Nevada’s death penalty is also expensive to pursue relative even to life imprisonment, as is the case in other states where the question has been studied. A 2014 study commissioned by the Nevada legislature found that death penalty cases can cost up to $500,000 more than an identical case where a death sentence is not pursued. These costs mainly come from the stringent requirements surrounding capital cases, which obligate the defense to pursue extensive background investigation, mitigation efforts, and appeals.

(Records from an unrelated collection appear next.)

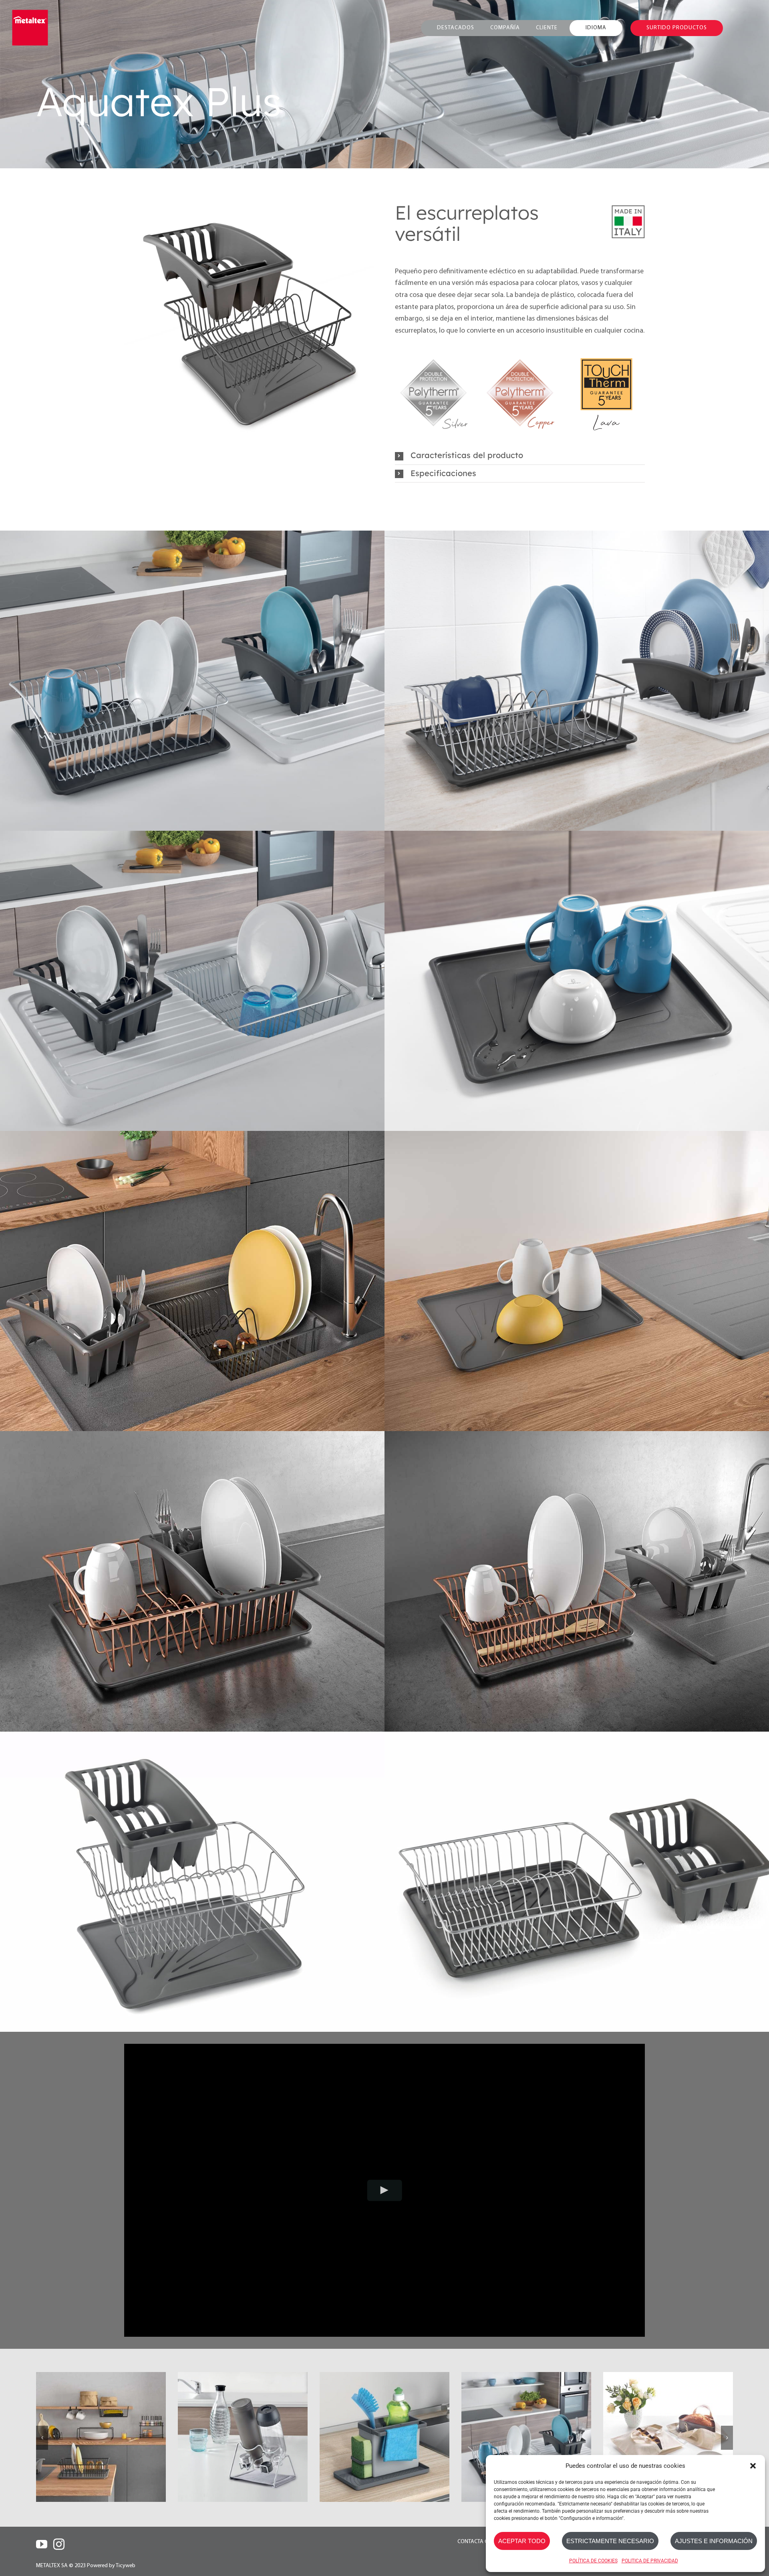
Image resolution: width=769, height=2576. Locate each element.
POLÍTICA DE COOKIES (593, 2561)
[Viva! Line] (526, 2437)
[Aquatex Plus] (243, 2437)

Most defendants facing the death penalty are represented by public defenders, meaning the costs are borne by Clark County’s taxpayers. For a county that seeks multiple death sentences a year, these costs add up. “The county will see in the first four years how much money we will save based on my decision not to file the death penalty,” Fumo said.
Fumo says he would still pursue harsh punishments and that he would seek sentences up to and including life imprisonment without the possibility of parole. But taking the death penalty off the table could still change the balance of power between the prosecution and the defense. Even the threat of a death sentence is often enough to make defendants plead guilty in exchange for the DA not seeking capital punishment, according to Coffee, who noted that 83 of the roughly 120 death penalty cases resolved during Wolfson’s time in office resulted in pleas without going to trial.
“It’s a crowbar to drive negotiations,” Coffee added.
While Wolfson defeated Langford with 56 percent of the vote in the 2018 primary, the political ground in Clark County may have shifted in favor of criminal justice reform since then. In 2020, seven public defenders, all of them women, won elections to judgeships in Clark County, despite significant fundraising disadvantages, even as Fumo lost a statewide bid for a Supreme Court seat. (In the wake of the public defenders’ wins, Wolfson called for Nevada to replace judicial elections with an appointment system.)
Though Clark County hands down a large number of death sentences, executions in Nevada haven’t occurred since 2006. That could soon change, however, with Wolfson seeking to proceed with the execution of Zane Floyd, who in 2000 was convicted on four counts of murder, as well as sexual assault and other charges, and sentenced to death. The state’s supply of drugs that it plans to use in a lethal injection will expire at the end of February and may be difficult to replace—many pharmaceutical companies block prisons from purchasing drugs for use in executions.
Floyd’s lawyers have continued to appeal his death sentence, which Wolfson’s deputies have fought to uphold. Fumo said he believes that Floyd “deserves to spend the rest of his life in prison without the possibility of parole,” but would not seek to execute him.
“They can’t even get the medicine they need to do it correctly. Doctors and pharmaceutical companies are against it and refuse to sell those drugs to the state of Nevada,” Fumo said. “Look at all the wasted time and energy of the deputy district attorneys. They could be spending that time and effort into expanding programs or trying cases.”
It is unknown when Floyd’s execution would be scheduled if his appeals fail, and whether it would occur before a new DA came into office, and advocates say they are looking at many avenues. “We hope that the board of pardons, and the governor, and the attorney general, will hear Zane Floyd’s plea for clemency,” said Mark Bettencourt, project director of the Nevada Coalition Against the Death Penalty.